* _Given request_
Copy out every one of these lines, putting "desktop assistant" wherever "computer-use agent" appears and leaving everything else unchanged.

-----

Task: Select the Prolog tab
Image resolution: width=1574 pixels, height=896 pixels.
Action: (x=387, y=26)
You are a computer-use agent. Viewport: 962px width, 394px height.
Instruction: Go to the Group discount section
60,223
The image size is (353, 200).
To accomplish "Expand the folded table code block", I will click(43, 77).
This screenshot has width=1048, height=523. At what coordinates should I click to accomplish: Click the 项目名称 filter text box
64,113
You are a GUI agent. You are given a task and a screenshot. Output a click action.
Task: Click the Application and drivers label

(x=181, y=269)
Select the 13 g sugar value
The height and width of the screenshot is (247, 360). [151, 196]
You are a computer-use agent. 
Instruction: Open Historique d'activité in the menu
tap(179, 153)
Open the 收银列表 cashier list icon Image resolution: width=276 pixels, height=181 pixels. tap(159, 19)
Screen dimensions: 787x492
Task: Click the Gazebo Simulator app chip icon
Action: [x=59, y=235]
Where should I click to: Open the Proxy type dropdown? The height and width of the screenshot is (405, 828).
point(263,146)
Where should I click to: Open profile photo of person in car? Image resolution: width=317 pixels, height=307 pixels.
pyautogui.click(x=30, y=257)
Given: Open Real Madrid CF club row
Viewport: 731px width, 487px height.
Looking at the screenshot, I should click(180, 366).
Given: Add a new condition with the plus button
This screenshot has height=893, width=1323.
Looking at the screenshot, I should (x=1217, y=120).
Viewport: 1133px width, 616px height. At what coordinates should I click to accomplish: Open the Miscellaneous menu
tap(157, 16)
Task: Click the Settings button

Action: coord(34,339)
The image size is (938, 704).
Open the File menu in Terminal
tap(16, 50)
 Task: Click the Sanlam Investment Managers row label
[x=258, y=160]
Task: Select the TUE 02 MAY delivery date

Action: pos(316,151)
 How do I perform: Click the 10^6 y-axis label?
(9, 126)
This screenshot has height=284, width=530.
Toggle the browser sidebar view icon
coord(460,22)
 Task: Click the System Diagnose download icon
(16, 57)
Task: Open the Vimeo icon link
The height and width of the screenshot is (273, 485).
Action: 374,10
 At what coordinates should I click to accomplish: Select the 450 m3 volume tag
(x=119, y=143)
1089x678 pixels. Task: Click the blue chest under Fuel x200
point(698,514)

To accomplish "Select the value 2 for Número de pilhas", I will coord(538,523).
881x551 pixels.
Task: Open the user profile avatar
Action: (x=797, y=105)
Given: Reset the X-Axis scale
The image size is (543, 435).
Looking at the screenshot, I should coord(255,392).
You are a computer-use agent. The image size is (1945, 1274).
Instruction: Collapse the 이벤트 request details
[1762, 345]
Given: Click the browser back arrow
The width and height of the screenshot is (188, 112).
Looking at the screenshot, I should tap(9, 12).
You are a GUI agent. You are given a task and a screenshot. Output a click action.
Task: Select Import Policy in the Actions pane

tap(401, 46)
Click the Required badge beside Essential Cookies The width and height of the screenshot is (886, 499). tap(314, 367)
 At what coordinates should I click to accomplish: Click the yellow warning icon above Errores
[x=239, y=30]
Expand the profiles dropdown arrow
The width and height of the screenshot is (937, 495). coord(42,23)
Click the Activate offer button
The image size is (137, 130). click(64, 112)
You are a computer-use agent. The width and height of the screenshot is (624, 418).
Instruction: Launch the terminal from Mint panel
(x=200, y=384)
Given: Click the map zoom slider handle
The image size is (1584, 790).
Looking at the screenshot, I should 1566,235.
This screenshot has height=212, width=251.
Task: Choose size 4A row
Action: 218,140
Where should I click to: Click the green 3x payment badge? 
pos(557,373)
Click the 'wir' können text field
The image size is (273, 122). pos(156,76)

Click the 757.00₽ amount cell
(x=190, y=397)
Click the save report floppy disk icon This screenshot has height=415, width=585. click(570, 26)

-----

* _Exercise solution_
Task: Select the Prolog tab
Image resolution: width=1574 pixels, height=896 pixels.
Action: (x=387, y=26)
You are a desktop assistant. Viewport: 962px width, 394px height.
Instruction: Go to the Group discount section
60,223
The image size is (353, 200).
To accomplish "Expand the folded table code block", I will click(43, 77).
This screenshot has width=1048, height=523. At what coordinates should I click to accomplish: Click the 项目名称 filter text box
64,113
You are a GUI agent. You are given a task and a screenshot. Output a click action.
Task: Click the Application and drivers label

(x=181, y=269)
Select the 13 g sugar value
The height and width of the screenshot is (247, 360). [151, 196]
You are a desktop assistant. 
Instruction: Open Historique d'activité in the menu
tap(179, 153)
Open the 收银列表 cashier list icon Image resolution: width=276 pixels, height=181 pixels. tap(159, 19)
Screen dimensions: 787x492
Task: Click the Gazebo Simulator app chip icon
Action: [x=59, y=235]
Where should I click to: Open the Proxy type dropdown? The height and width of the screenshot is (405, 828).
point(263,146)
Where should I click to: Open profile photo of person in car? Image resolution: width=317 pixels, height=307 pixels.
pyautogui.click(x=30, y=257)
Given: Open Real Madrid CF club row
Viewport: 731px width, 487px height.
Looking at the screenshot, I should click(180, 366).
Given: Add a new condition with the plus button
This screenshot has height=893, width=1323.
Looking at the screenshot, I should (x=1217, y=120).
Viewport: 1133px width, 616px height. At what coordinates should I click to accomplish: Open the Miscellaneous menu
tap(157, 16)
Task: Click the Settings button

Action: coord(34,339)
The image size is (938, 704).
Open the File menu in Terminal
tap(16, 50)
 Task: Click the Sanlam Investment Managers row label
[x=258, y=160]
Task: Select the TUE 02 MAY delivery date

Action: pos(316,151)
 How do I perform: Click the 10^6 y-axis label?
(9, 126)
This screenshot has height=284, width=530.
Toggle the browser sidebar view icon
coord(460,22)
 Task: Click the System Diagnose download icon
(16, 57)
Task: Open the Vimeo icon link
The height and width of the screenshot is (273, 485).
Action: 374,10
 At what coordinates should I click to accomplish: Select the 450 m3 volume tag
(x=119, y=143)
1089x678 pixels. Task: Click the blue chest under Fuel x200
point(698,514)

To accomplish "Select the value 2 for Número de pilhas", I will coord(538,523).
881x551 pixels.
Task: Open the user profile avatar
Action: (x=797, y=105)
Given: Reset the X-Axis scale
The image size is (543, 435).
Looking at the screenshot, I should coord(255,392).
You are a desktop assistant. The image size is (1945, 1274).
Instruction: Collapse the 이벤트 request details
[1762, 345]
Given: Click the browser back arrow
The width and height of the screenshot is (188, 112).
Looking at the screenshot, I should tap(9, 12).
You are a GUI agent. You are given a task and a screenshot. Output a click action.
Task: Select Import Policy in the Actions pane

tap(401, 46)
Click the Required badge beside Essential Cookies The width and height of the screenshot is (886, 499). tap(314, 367)
 At what coordinates should I click to accomplish: Click the yellow warning icon above Errores
[x=239, y=30]
Expand the profiles dropdown arrow
The width and height of the screenshot is (937, 495). coord(42,23)
Click the Activate offer button
The image size is (137, 130). click(64, 112)
You are a desktop assistant. The width and height of the screenshot is (624, 418).
Instruction: Launch the terminal from Mint panel
(x=200, y=384)
Given: Click the map zoom slider handle
The image size is (1584, 790).
Looking at the screenshot, I should 1566,235.
This screenshot has height=212, width=251.
Task: Choose size 4A row
Action: 218,140
Where should I click to: Click the green 3x payment badge? 
pos(557,373)
Click the 'wir' können text field
The image size is (273, 122). pos(156,76)

Click the 757.00₽ amount cell
(x=190, y=397)
Click the save report floppy disk icon This screenshot has height=415, width=585. click(570, 26)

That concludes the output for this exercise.